• THE PROBLEM: From the listing below, set down exactly the lines between the one holding "Click the Browse folder icon" and the one holding "Open the 发表评论", inclusive. No other line is wanted.

• GIVEN RECORDS:
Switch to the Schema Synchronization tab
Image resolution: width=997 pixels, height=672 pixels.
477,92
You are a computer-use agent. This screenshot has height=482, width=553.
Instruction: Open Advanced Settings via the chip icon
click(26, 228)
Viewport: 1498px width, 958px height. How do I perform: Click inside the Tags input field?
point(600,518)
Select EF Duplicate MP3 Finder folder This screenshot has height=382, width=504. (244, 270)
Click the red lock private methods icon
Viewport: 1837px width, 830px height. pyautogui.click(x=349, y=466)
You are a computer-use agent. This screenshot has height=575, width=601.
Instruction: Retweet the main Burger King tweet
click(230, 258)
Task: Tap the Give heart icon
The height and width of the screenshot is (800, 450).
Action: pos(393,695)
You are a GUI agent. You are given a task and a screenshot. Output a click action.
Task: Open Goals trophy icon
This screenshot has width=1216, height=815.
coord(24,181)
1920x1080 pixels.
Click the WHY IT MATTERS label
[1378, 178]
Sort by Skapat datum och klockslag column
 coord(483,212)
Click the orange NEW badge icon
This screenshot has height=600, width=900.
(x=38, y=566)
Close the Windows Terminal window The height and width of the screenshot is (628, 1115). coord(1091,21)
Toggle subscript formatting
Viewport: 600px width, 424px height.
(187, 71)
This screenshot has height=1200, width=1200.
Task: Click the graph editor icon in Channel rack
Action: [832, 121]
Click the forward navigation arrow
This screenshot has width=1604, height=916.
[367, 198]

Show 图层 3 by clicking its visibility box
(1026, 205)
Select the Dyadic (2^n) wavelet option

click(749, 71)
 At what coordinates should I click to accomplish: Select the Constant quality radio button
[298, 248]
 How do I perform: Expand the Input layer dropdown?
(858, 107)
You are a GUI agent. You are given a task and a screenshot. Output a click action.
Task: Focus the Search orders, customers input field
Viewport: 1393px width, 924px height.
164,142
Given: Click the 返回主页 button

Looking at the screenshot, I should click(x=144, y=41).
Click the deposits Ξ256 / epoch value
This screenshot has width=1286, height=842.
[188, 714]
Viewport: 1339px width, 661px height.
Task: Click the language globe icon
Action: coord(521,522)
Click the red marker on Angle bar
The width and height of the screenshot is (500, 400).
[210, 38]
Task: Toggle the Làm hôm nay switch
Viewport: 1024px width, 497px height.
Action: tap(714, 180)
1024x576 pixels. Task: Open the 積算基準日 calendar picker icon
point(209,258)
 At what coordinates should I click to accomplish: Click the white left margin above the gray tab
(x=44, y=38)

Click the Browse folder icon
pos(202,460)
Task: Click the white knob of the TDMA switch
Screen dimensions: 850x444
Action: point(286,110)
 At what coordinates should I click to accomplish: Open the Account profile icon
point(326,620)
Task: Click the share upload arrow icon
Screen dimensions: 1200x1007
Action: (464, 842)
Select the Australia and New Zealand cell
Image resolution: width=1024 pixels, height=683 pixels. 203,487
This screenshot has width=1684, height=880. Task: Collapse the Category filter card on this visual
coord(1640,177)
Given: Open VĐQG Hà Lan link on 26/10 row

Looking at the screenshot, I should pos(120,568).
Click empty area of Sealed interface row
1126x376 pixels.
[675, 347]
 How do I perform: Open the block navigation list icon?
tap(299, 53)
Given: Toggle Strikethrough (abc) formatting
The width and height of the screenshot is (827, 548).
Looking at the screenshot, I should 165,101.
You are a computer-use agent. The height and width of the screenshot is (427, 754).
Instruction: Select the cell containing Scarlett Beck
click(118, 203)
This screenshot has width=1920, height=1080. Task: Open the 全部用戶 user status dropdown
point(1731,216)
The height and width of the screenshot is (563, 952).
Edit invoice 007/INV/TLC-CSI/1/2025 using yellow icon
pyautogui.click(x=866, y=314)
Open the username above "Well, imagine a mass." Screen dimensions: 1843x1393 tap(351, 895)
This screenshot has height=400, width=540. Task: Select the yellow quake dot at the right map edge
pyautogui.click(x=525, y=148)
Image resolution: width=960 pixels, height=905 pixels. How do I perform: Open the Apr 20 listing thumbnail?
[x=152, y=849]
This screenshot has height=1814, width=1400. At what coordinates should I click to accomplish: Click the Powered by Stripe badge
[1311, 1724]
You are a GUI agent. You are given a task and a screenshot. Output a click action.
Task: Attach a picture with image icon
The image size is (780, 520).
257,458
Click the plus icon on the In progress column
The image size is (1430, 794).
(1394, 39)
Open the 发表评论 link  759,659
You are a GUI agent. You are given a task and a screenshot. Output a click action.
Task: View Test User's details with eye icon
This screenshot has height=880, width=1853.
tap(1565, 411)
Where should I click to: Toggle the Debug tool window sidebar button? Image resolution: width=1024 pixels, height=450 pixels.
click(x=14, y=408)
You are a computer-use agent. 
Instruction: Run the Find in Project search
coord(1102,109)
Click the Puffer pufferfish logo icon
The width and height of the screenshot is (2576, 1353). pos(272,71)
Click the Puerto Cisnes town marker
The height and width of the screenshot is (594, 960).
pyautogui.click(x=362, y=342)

• THE COMPLETED TASK:
Click the Browse folder icon
pos(202,460)
Task: Click the white knob of the TDMA switch
Screen dimensions: 850x444
Action: point(286,110)
 At what coordinates should I click to accomplish: Open the Account profile icon
point(326,620)
Task: Click the share upload arrow icon
Screen dimensions: 1200x1007
Action: (464, 842)
Select the Australia and New Zealand cell
Image resolution: width=1024 pixels, height=683 pixels. 203,487
This screenshot has width=1684, height=880. Task: Collapse the Category filter card on this visual
coord(1640,177)
Given: Open VĐQG Hà Lan link on 26/10 row

Looking at the screenshot, I should pos(120,568).
Click empty area of Sealed interface row
1126x376 pixels.
[675, 347]
 How do I perform: Open the block navigation list icon?
tap(299, 53)
Given: Toggle Strikethrough (abc) formatting
The width and height of the screenshot is (827, 548).
Looking at the screenshot, I should 165,101.
You are a computer-use agent. The height and width of the screenshot is (427, 754).
Instruction: Select the cell containing Scarlett Beck
click(118, 203)
This screenshot has width=1920, height=1080. Task: Open the 全部用戶 user status dropdown
point(1731,216)
The height and width of the screenshot is (563, 952).
Edit invoice 007/INV/TLC-CSI/1/2025 using yellow icon
pyautogui.click(x=866, y=314)
Open the username above "Well, imagine a mass." Screen dimensions: 1843x1393 tap(351, 895)
This screenshot has height=400, width=540. Task: Select the yellow quake dot at the right map edge
pyautogui.click(x=525, y=148)
Image resolution: width=960 pixels, height=905 pixels. How do I perform: Open the Apr 20 listing thumbnail?
[x=152, y=849]
This screenshot has height=1814, width=1400. At what coordinates should I click to accomplish: Click the Powered by Stripe badge
[1311, 1724]
You are a GUI agent. You are given a task and a screenshot. Output a click action.
Task: Attach a picture with image icon
The image size is (780, 520).
257,458
Click the plus icon on the In progress column
The image size is (1430, 794).
(1394, 39)
Open the 发表评论 link  759,659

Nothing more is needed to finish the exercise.